■ TASK OBJECTIVE:
In this exercise, every entry is to be transcribed exactly as written.

Data extracted from a collection:
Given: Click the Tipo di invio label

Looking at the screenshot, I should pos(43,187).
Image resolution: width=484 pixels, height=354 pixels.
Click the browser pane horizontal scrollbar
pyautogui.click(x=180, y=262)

■ COMPLETED TASK:
Given: Click the Tipo di invio label

Looking at the screenshot, I should pos(43,187).
Image resolution: width=484 pixels, height=354 pixels.
Click the browser pane horizontal scrollbar
pyautogui.click(x=180, y=262)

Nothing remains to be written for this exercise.